Business spending dominates attention
· In Australia in the coming week, the key survey of business spending – or private sector capital expenditure – is released. In the US, another solid week of economic data releases is scheduled.
· In Australia, the week kicks off on Tuesday with preliminary estimates of goods and services exports and imports issued for the March quarter. The figures are more for data aficionados as are the supplementary figures on producer prices (business inflation).
· However the first measure of relevance for economists and investors alike is the construction work done figures from the Bureau of Statistics (ABS) on Wednesday. Certainly the data is more of an historical record, showing residential, commercial and engineering construction activity in the quarter. But the data on residential building is a direct input to the GDP (economic growth) equation. The economic growth data will be released on June 3.
· Also on Wednesday the Reserve Bank Deputy Governor Philip Lowe delivers yet another speech, this time at Thomson Reuters’ 3rd Australian Regulatory Summit in Sydney. Whenever Reserve Bank officials front the lectern, they have the opportunity of sending messages to the wider community. In a recent speech, Philip Lowe confirmed that the Reserve Bank still had scope to cut interest rates should it become necessary.
· The highlight over the week is the business spending figures on Thursday. The Reserve Bank’s fervent wish is that businesses start to embrace the amazing opportunities presented by the low interest rate environment. In fact Reserve Bank Deputy Governor Philip Lowe has highlighted a recent global survey from Deloitte that shows businesses still require that new business investment initiatives achieve returns of above 10 per cent despite the super-low interest rate settings.
· We expect that business spending fell by around 5 per cent in the March quarter, keeping downward pressure on interest rates.
· Apart from actual business spending, the other point of interest from the investment survey is the expectations component. Respondents to the survey reveal expectations for spending over the remainder of 2014/15 as well as early expectations for 2015/16. Expected spending of around $154 billion for 2014/15 will be well regarded as would be spending near $115 billion for 2015/16.

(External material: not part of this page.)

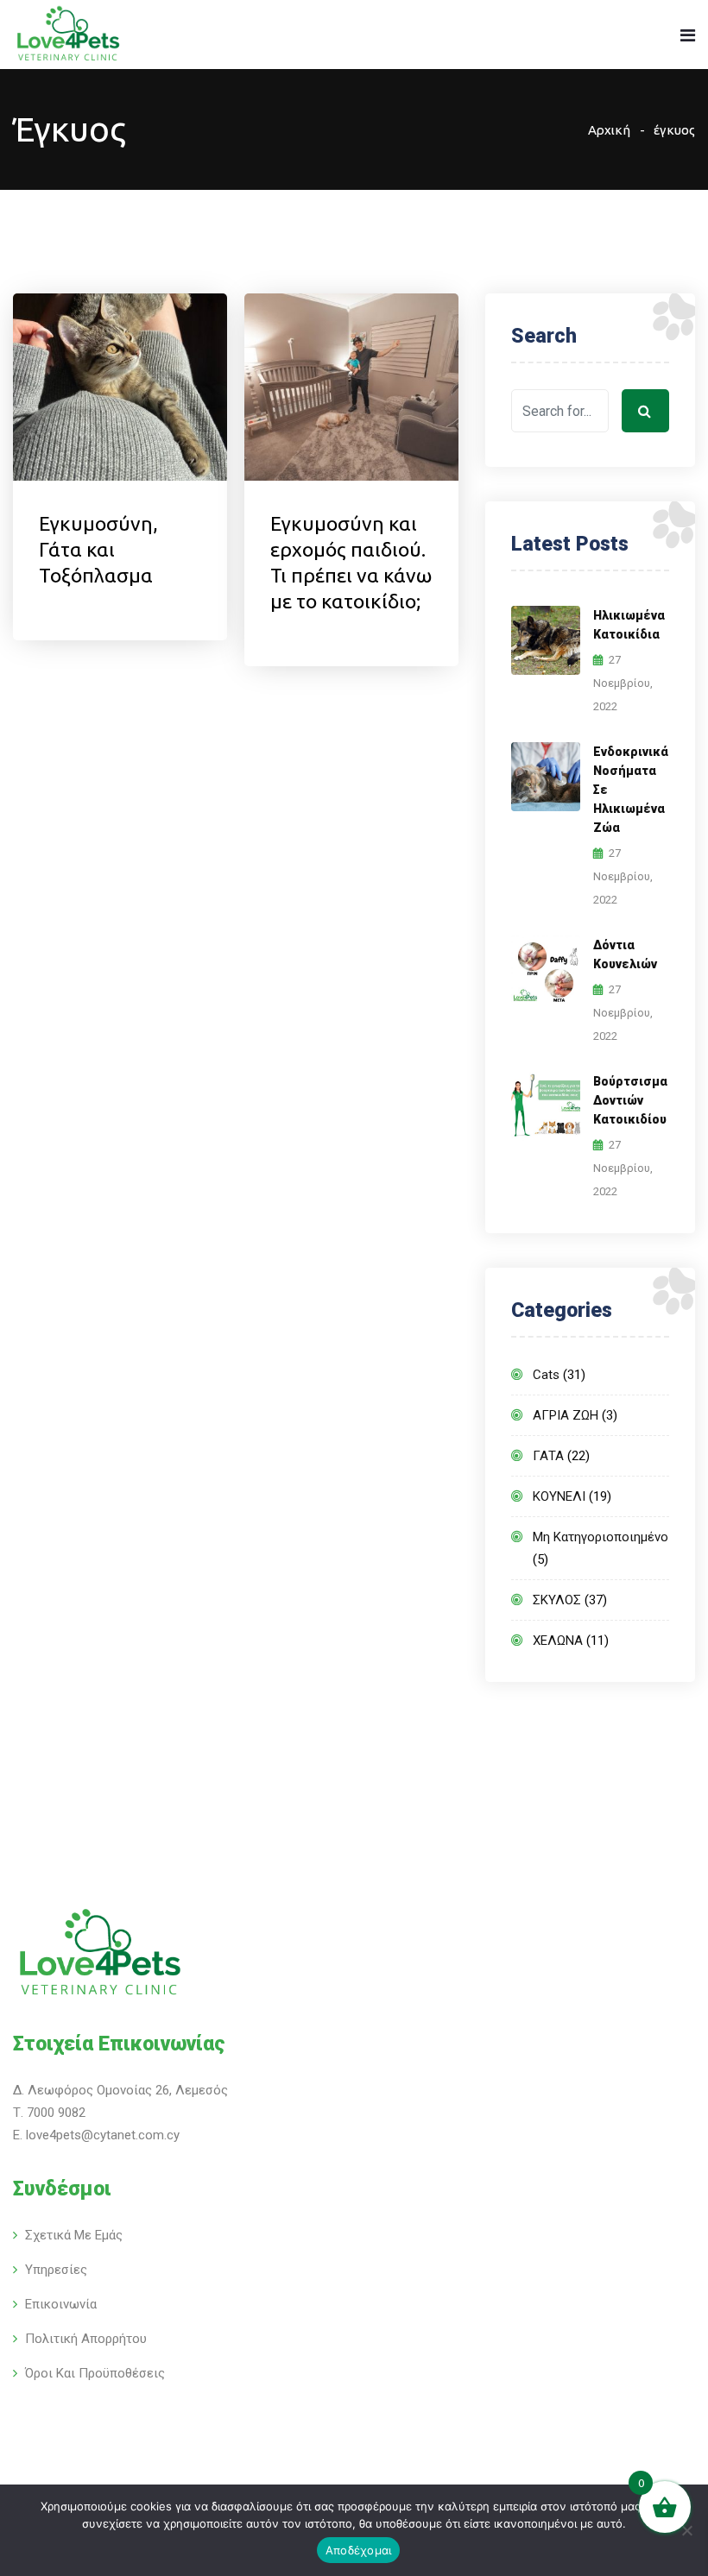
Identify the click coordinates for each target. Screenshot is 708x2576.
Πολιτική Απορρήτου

· On Friday the Housing Industry Association issues data on new home sales for April, while the Reserve Bank also releases the Financial Aggregates publication. Not only does the publication contain the data on private sector credit or loans outstanding but also the monetary aggregates. Private sector credit probably grew by 0.4-0.5 per cent in April or around 6.2 per cent over the year. Investment housing probably led growth, but the focus will be on business borrowing.
Bevy of US data releases
· There are no Chinese economic indicators of note over the week, so the spotlight will clearly be on the US economic data releases.
· The week kicks off on Tuesday with no fewer than half dozen economic events scheduled. Data on durable goods orders is released – a key measure of business investment. Durable goods are generally regarded as goods that last longer than three years such as aircraft, fridges and computers. Orders may have fallen by 1.2 per cent in April after lifting by 4.7 per cent in March.
· Also on Tuesday, two data releases on home prices are released with consumer confidence, new home sales, the Richmond Federal Reserve survey and weekly data on chain store sales. Home prices may have risen by 0.8 per cent in March to stand almost 5 per cent higher than a year ago. And new home sales may have rebounded by 7.1 per cent in April after slumping by 11.4 per cent in March.
· On Wednesday, the “flash” Markit purchasing managers survey for the services sector is released together with both the Dallas and Texas surveys on the services sector and weekly survey of housing finance.
· On Thursday, data on pending home sales is issued together with the usual weekly figures on claims for unemployment insurance.
· And on Friday in the US, the preliminary estimates of economic growth are released for the March quarter. The “flash” or advance reading showed the economy growing at a scant 0.2 per cent annual rate. But following weak trade data, economists now expect that the economy went backwards by 0.6 per cent. Clearly the figures will make it more difficult for the Federal Reserve to lift interest rates in coming months.
· Also out on Friday is the final estimate of consumer sentiment for May together with a speech by the Federal Reserve chair Janet Yellen and the Chicago purchasing manager’s survey.
Sharemarket, interest rates, currencies & commodities
· Volatility trailed off for the Australian sharemarket last year but it has edged higher in recent months. Using a measure tracking the number of days in the month that the ASX 200 rose or fell by more than 1 per cent, volatility hit 8-year lows over August and September last year.
· But the rolling annual total of ‘volatile’ days has lifted from 32 days to 43 days on uncertainty about the outlook for the resources sector and about the timing of US interest rate hikes. And the uncertainty looks set to linger a little longer.